§ **ASSIGNED TASK**
Report all lines in the records that hold the string "agent".

§ **INFORMATION PROVIDED**
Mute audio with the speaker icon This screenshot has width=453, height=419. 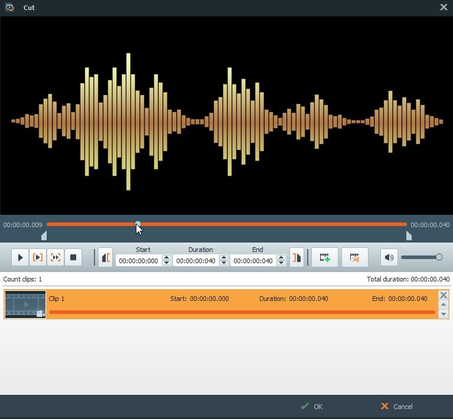click(389, 257)
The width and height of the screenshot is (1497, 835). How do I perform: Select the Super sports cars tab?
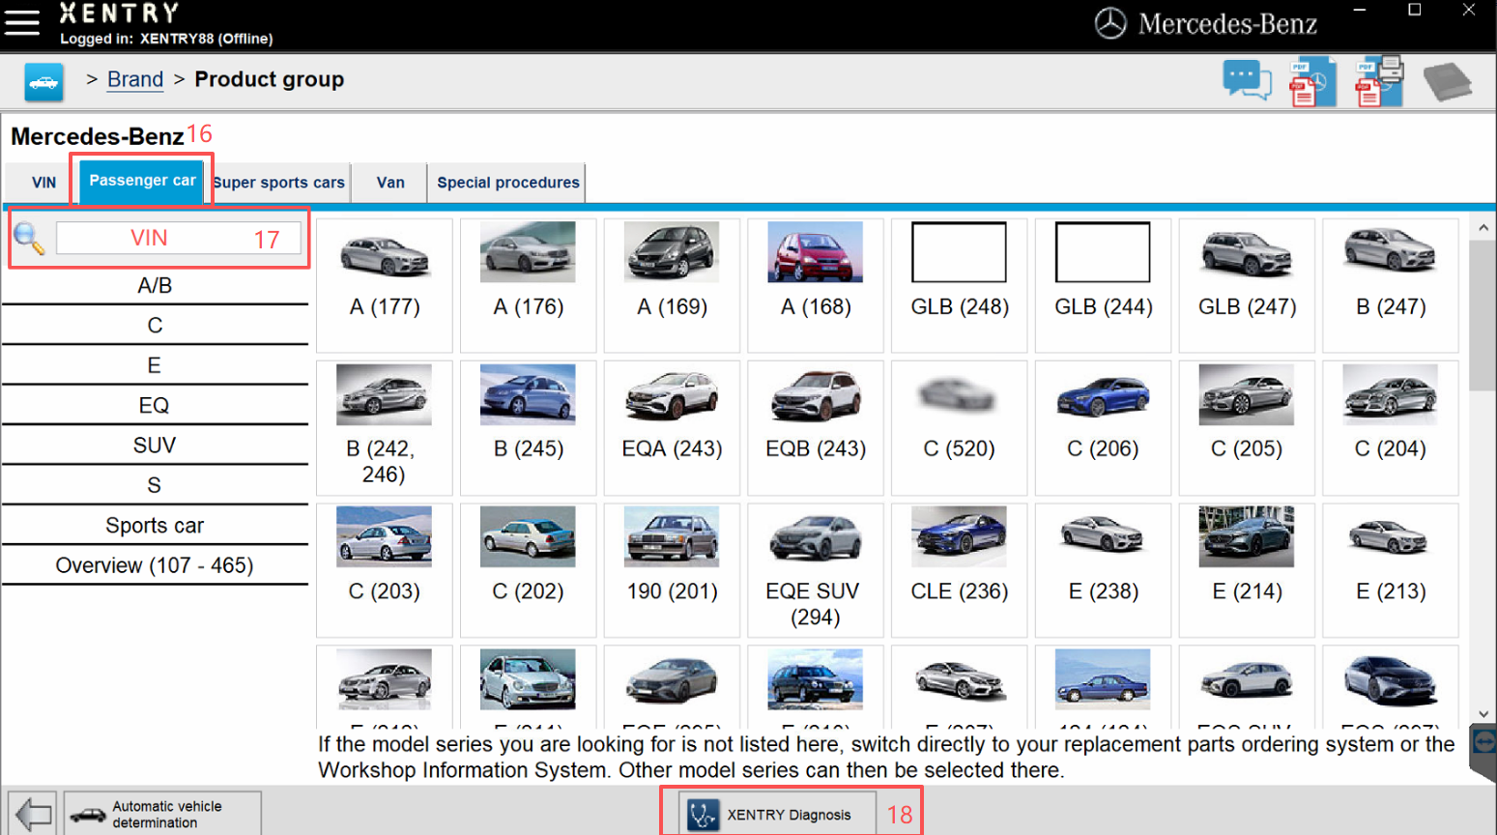279,183
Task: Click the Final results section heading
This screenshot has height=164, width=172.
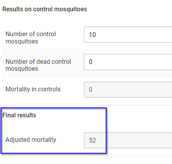Action: point(19,115)
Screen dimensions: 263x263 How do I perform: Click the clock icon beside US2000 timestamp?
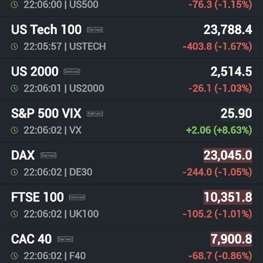pos(14,89)
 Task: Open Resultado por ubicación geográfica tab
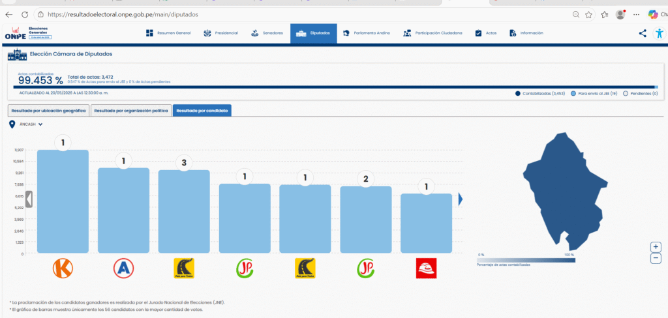click(x=48, y=111)
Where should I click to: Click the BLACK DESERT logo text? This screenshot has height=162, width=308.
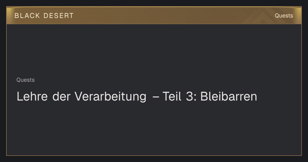44,16
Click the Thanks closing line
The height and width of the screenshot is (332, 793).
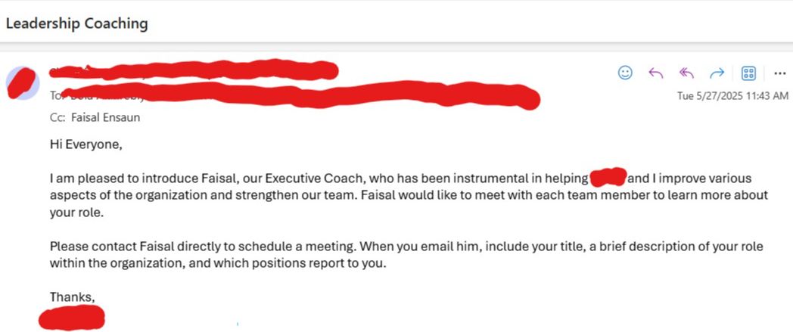(x=73, y=296)
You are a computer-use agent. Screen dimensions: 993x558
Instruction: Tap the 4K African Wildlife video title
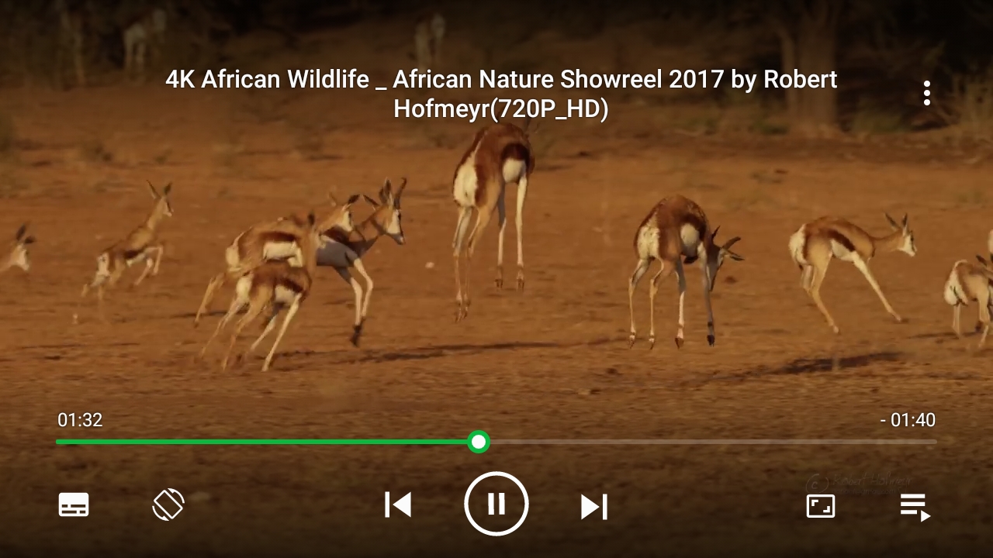[x=501, y=94]
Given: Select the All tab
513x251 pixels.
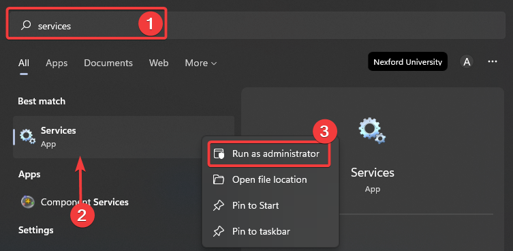Looking at the screenshot, I should click(x=24, y=63).
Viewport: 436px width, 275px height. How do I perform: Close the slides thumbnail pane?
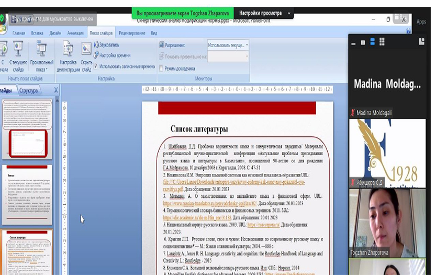(x=56, y=90)
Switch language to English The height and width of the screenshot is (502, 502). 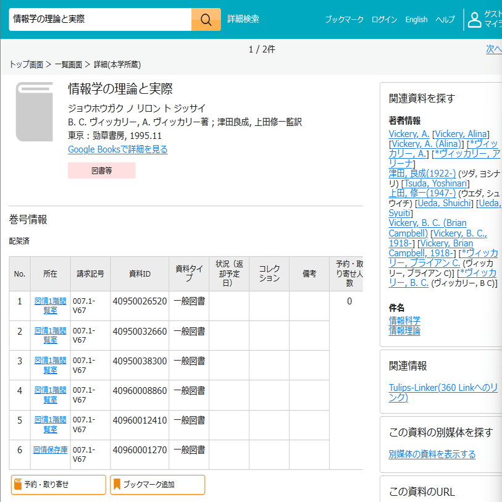tap(416, 20)
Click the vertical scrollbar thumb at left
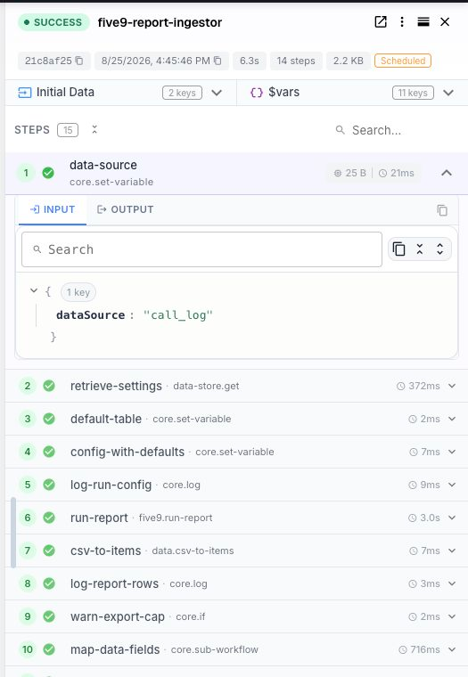This screenshot has height=677, width=468. click(x=13, y=533)
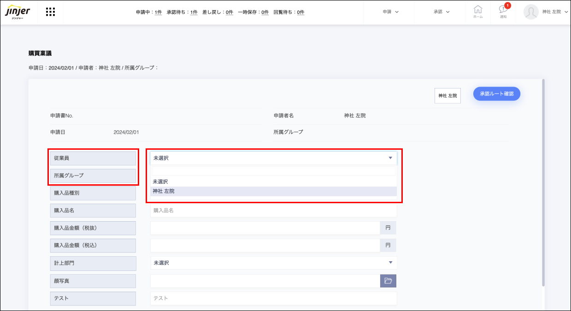
Task: Click the notification badge showing 1
Action: 508,5
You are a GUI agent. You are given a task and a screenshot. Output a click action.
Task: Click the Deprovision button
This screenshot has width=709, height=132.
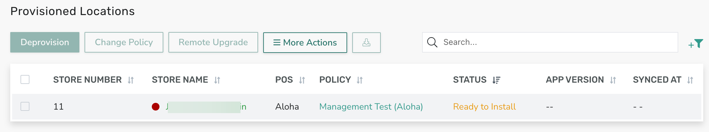pos(45,42)
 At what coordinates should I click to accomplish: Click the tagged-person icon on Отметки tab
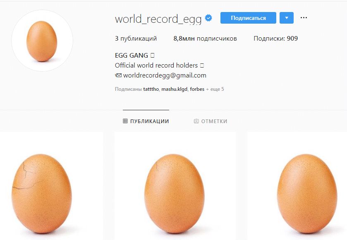(x=196, y=121)
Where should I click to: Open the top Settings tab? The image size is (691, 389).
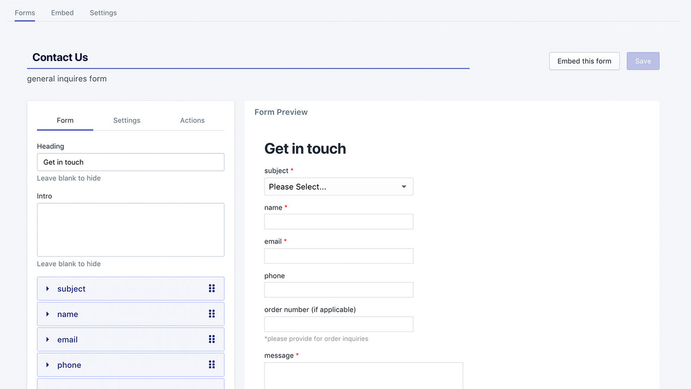click(103, 12)
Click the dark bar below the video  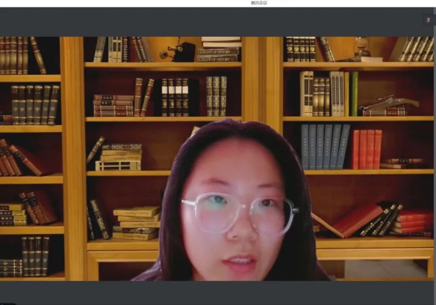click(218, 292)
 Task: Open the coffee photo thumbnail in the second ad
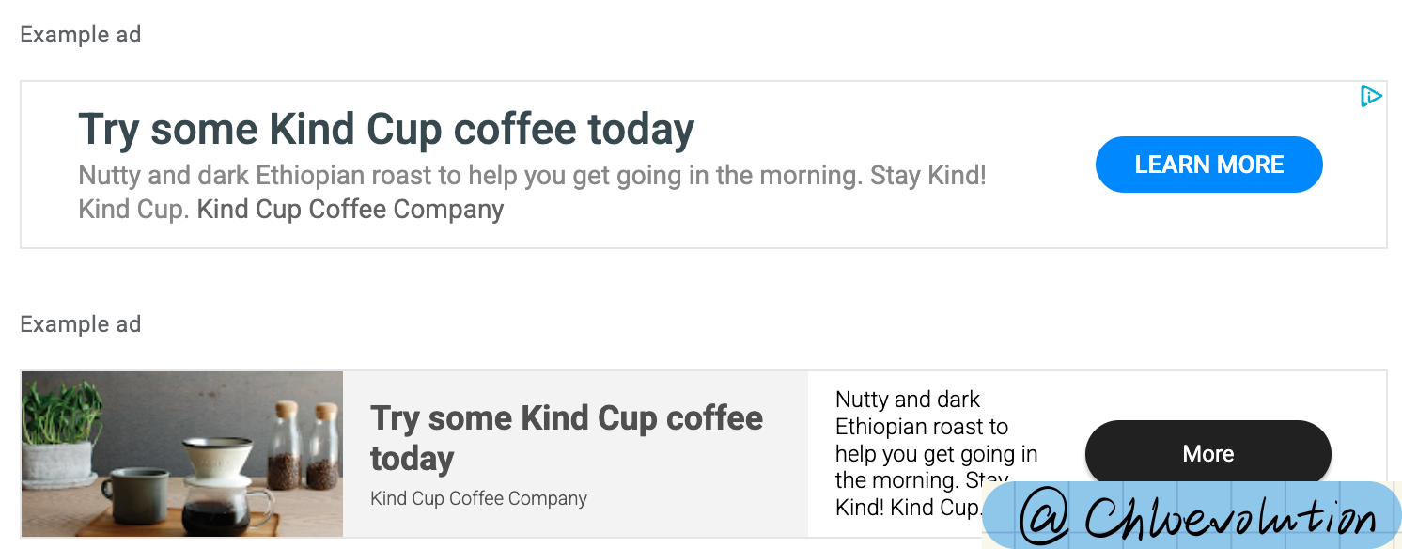coord(182,454)
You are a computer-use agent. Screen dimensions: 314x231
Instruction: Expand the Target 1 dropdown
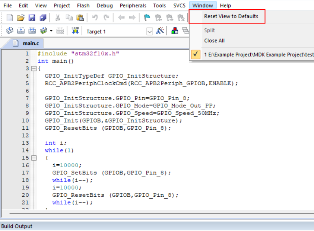149,32
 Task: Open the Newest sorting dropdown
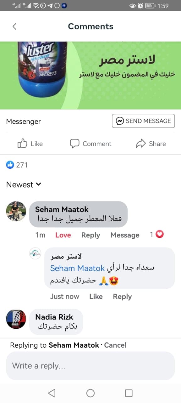[20, 184]
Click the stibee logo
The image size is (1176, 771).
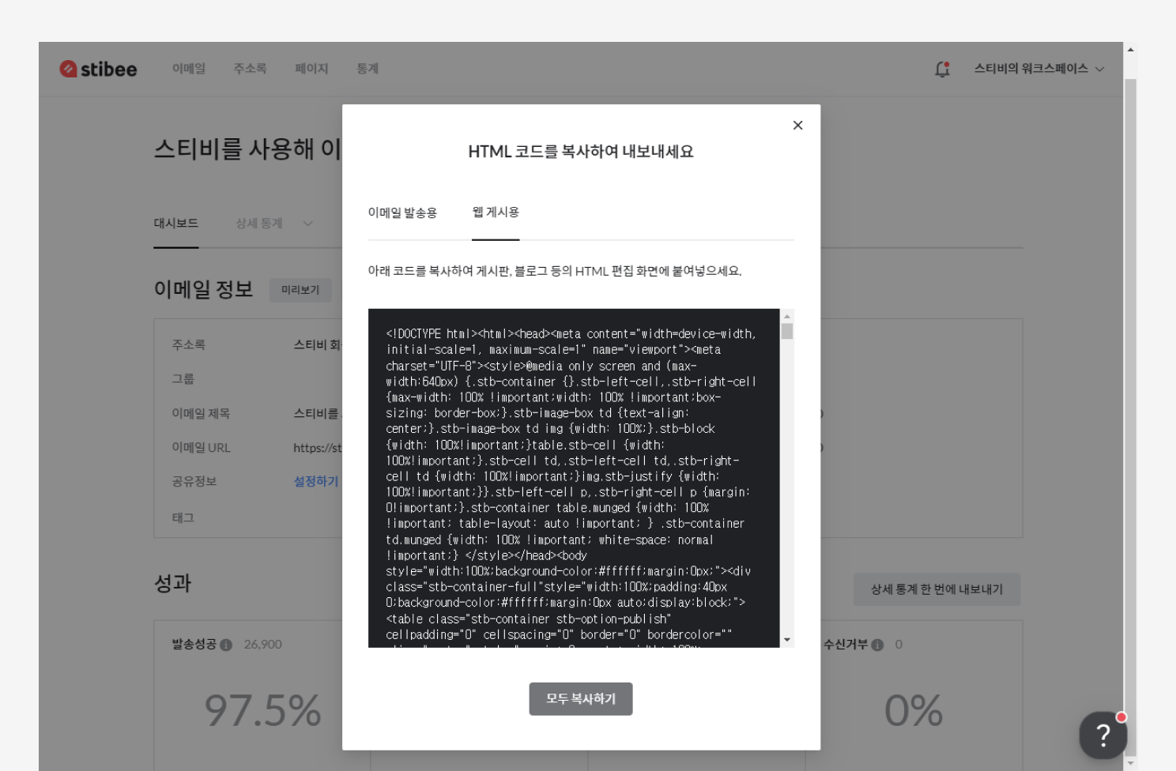point(98,70)
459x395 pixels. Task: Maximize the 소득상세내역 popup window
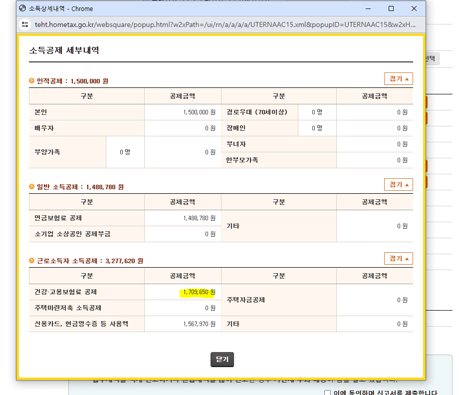391,8
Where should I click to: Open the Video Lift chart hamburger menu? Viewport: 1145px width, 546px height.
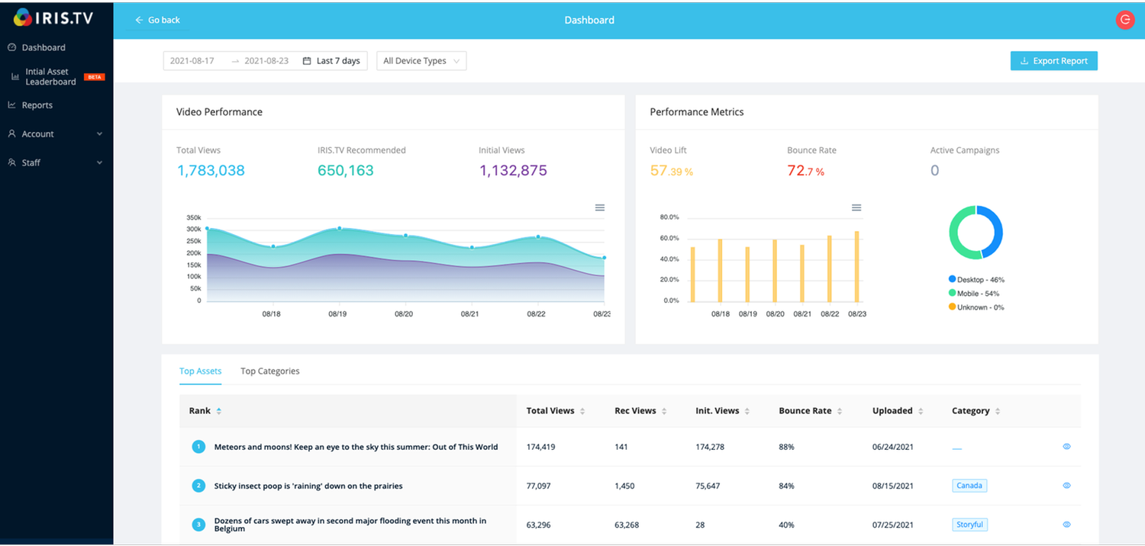856,207
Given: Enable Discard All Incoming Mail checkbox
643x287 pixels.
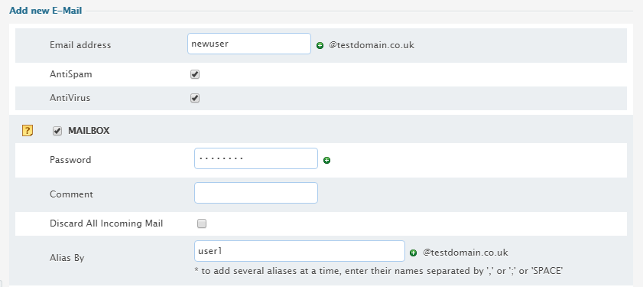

§ **RESULT**
You are a computer-use agent. Screen dimensions: 993x558
You are a GUI agent. You are given a task and a screenshot. Output a click action.
You are a computer-use agent. Screen dimensions: 314x231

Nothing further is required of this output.